Le ministre algérien des Affaires étrangères, Ahmed Attaf, a été très pédagogue le 2 novembre 2025, après le vote du Conseil de sécurité de l’ONU sur le Sahara occidental. Le chef de la diplomatie algérienne avait expliqué pourquoi le triomphalisme marocain autour de la résolution américaine était largement exagéré et qu’on est passé à côté du rendez-vous de l’Histoire. Il est revenu à la charge sur la chaîne publique algérienne AL24 News, dimanche dernier dans la soirée. Cette fois le ton est plus incisif et l’argumentaire plus détonnant. Une sortie coup de poing qui ne plaira pas à Rabat…
Attaf a asséné que le «plan d’autonomie» sous «souveraineté marocaine» brandi par le royaume depuis 2007 comme le seul destin possible pour les Sahraouis n’a pas l’épaisseur et la solidité que lui prête Rabat. Ledit «plan» ne comporte que «quatre pages légères et un paragraphe», s’est gaussé le ministre algérien en exposant les feuilles…
«Ça ne peut pas être décemment appelé un plan. Il n’y a absolument aucun contenu politique, aucun contenu juridique. Ce sont des pétitions de principe, des affirmations d’intention», a-t-il ajouté.
Mises à part les remarques sur la forme, ce document censé régenter le Sahara occidental a été présenté aux 193 États membres de la communauté internationale mais on a oublié les premiers concernés, les Sahraouis. «Il n’a jamais été soumis aux Sahraouis, jamais», a glissé le chef de la diplomatie algérienne.
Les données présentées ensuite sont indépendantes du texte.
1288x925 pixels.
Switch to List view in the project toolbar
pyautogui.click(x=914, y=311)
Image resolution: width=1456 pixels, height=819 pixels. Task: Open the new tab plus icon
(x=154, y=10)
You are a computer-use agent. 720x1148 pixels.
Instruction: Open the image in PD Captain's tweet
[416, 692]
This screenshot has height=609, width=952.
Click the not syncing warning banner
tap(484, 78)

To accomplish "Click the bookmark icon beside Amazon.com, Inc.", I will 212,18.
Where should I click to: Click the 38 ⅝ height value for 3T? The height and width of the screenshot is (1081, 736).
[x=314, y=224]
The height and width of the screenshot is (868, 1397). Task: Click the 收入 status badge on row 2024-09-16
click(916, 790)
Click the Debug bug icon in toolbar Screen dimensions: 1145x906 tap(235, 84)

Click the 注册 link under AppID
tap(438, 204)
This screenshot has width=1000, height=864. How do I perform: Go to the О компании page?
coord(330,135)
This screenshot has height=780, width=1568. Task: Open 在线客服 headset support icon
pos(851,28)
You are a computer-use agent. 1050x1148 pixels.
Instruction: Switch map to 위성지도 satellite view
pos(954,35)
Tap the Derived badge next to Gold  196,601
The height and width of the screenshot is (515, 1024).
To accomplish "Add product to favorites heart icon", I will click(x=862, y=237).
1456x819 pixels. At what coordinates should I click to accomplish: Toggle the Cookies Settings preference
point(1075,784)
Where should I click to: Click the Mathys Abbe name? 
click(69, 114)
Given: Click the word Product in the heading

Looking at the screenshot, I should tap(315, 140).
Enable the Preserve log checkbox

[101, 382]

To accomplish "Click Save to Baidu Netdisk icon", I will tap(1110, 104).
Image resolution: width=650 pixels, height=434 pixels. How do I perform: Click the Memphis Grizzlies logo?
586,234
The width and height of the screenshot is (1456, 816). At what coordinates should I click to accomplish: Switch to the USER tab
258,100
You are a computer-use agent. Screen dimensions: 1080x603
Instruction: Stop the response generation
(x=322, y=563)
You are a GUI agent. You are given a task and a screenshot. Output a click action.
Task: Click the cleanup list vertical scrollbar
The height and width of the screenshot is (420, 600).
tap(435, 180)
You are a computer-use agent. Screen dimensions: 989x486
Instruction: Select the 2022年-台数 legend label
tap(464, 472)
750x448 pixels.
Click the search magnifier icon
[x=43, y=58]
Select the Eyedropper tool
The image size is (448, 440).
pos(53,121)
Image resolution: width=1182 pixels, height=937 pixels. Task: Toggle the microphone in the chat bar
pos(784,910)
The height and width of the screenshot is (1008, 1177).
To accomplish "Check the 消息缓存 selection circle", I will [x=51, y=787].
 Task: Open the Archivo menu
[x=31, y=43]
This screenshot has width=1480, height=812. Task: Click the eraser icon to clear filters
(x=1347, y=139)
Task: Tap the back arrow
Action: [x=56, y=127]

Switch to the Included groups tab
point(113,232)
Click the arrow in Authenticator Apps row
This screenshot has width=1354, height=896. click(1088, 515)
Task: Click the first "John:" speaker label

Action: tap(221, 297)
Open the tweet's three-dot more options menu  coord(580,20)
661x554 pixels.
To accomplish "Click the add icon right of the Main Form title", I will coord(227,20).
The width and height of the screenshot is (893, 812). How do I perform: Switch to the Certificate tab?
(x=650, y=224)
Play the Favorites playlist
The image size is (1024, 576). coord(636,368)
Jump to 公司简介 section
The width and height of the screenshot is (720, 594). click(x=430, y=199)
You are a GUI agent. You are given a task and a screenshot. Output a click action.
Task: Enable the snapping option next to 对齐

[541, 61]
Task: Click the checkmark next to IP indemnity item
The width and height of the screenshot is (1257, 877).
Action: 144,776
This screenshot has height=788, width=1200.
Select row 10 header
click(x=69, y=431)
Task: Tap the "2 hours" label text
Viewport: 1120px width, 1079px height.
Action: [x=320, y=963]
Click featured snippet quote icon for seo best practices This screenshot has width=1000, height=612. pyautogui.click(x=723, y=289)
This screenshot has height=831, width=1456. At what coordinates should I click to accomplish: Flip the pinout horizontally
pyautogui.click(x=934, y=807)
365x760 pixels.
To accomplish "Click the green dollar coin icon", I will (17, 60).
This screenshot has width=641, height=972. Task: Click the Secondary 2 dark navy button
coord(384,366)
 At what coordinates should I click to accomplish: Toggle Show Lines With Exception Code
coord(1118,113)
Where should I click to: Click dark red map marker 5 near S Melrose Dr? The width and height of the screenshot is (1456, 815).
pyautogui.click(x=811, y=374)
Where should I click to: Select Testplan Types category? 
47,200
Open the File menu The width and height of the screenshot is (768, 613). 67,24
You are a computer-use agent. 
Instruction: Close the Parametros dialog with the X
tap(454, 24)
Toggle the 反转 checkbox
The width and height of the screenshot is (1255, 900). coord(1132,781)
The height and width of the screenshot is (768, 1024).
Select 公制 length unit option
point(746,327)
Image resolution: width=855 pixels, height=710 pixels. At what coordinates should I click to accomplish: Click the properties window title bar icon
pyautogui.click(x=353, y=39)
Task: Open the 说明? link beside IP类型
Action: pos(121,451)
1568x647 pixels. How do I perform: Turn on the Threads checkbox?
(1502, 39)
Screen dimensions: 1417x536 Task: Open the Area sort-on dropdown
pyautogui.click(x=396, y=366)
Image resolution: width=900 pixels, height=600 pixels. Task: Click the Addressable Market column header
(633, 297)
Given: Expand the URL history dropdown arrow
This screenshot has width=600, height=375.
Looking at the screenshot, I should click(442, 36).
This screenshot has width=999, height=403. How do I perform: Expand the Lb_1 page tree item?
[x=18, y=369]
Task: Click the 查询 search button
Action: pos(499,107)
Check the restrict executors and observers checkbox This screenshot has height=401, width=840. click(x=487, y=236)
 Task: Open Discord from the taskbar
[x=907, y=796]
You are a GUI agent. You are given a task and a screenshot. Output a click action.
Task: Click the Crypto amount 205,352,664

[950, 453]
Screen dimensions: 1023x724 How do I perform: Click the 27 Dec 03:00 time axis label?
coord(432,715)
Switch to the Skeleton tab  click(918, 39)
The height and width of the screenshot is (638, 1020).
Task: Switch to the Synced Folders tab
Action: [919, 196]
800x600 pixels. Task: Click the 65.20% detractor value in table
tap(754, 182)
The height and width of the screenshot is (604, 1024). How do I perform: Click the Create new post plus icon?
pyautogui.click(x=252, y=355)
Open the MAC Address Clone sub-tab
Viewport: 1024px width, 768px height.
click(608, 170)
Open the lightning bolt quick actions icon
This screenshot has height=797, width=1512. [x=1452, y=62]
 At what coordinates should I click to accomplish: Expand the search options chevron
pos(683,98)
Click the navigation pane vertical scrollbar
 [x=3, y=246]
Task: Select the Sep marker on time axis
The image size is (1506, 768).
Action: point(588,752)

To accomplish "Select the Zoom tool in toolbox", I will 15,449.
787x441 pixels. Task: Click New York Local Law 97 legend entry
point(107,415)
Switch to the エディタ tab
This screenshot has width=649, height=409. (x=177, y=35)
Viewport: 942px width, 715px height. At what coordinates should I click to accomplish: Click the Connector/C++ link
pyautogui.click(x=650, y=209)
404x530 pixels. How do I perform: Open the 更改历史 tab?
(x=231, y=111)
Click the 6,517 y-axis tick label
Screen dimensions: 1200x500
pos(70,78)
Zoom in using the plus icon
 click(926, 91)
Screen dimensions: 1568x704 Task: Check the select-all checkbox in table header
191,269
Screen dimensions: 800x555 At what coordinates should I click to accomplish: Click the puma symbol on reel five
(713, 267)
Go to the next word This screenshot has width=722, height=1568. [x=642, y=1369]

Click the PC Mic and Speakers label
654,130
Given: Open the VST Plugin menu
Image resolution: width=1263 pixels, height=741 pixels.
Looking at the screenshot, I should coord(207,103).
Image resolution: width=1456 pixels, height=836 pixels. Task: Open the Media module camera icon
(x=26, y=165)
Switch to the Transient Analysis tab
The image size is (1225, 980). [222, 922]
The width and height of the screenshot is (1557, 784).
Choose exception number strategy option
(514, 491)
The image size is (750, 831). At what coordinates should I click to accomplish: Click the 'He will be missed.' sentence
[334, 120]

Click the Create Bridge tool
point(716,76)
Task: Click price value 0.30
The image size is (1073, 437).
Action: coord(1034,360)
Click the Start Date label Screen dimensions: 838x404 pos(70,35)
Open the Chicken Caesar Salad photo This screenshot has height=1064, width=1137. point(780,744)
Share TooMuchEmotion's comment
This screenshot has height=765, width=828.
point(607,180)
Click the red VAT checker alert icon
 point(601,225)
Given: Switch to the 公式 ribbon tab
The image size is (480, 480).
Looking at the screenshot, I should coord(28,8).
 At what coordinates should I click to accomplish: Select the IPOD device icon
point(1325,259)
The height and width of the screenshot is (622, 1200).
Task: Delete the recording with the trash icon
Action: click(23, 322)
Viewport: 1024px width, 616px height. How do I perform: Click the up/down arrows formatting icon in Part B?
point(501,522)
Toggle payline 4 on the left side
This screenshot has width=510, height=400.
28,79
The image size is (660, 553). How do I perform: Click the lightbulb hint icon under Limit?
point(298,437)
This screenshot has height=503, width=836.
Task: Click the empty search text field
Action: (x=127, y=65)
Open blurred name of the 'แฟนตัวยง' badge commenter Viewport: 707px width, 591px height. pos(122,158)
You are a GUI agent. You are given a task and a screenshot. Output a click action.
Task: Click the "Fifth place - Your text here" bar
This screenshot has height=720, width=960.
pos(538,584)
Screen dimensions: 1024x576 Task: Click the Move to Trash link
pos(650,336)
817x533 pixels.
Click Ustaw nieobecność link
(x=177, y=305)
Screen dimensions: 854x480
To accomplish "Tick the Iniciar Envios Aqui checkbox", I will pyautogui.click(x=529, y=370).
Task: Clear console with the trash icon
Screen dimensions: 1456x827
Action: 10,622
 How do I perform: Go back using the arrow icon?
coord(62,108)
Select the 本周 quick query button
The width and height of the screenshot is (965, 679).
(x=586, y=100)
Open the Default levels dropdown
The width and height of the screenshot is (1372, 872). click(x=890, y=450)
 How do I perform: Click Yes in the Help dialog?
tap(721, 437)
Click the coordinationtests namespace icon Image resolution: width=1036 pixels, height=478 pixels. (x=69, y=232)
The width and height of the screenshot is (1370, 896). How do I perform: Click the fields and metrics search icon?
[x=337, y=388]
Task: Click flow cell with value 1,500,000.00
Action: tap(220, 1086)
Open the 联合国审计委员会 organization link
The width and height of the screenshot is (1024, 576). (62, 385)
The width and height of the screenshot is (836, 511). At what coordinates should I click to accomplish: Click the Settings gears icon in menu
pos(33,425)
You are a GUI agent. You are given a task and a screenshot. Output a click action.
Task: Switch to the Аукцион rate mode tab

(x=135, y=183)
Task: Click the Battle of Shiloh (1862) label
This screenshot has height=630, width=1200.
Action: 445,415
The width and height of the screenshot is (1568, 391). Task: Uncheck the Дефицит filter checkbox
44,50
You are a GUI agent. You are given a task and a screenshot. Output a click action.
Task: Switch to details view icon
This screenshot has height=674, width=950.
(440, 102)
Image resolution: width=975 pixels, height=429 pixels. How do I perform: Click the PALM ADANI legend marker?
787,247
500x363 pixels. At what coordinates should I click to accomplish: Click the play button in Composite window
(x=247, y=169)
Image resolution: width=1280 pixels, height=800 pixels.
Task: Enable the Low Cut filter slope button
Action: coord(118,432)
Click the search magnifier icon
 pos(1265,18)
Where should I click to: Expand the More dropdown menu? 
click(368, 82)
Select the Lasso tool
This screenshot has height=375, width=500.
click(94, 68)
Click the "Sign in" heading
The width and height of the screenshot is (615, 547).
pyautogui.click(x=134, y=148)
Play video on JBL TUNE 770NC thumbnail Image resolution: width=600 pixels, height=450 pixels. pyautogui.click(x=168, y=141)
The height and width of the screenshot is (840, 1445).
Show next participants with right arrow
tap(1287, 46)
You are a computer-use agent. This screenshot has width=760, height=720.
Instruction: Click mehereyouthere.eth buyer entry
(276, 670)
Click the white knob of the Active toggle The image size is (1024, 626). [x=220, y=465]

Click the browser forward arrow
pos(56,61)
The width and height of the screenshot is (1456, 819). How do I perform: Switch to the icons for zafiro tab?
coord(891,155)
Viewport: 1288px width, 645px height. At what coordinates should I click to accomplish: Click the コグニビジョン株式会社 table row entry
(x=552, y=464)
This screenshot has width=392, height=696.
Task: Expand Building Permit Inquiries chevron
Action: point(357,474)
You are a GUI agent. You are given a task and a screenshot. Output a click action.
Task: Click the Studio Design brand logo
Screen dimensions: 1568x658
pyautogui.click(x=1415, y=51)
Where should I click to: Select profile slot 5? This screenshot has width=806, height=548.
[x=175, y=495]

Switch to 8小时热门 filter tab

Il a lâché que le texte «manque tellement de consistance» et de «substance» qu’aucun des quatre représentants personnels du secrétaire général de l’ONU pour le Sahara occidental «ne l’a estimé suffisamment sérieux pour le soumettre à discussion (…) Il n’a jamais été soumis à discussion et tous les envoyés personnels qui se sont succédé ces dernières décennies ont rapidement vu que ce n’était pas sérieux», a martelé Attaf.
Lors des deux réunions à huis clos du Conseil de sécurité, en avril et octobre 2025, l’émissaire personnel du SG de l’ONU pour le Sahara occidental, Staffan de Mistura, a interpellé directement le représentant du Maroc pour lui signifier ceci : «Votre plan manque de sérieux, nous avons besoin de plus de consistance, nous avons besoin de plus de substance pour porter un jugement parce que, tel quel, il ne représente pas une base sérieuse de discussion», a déballé le ministre.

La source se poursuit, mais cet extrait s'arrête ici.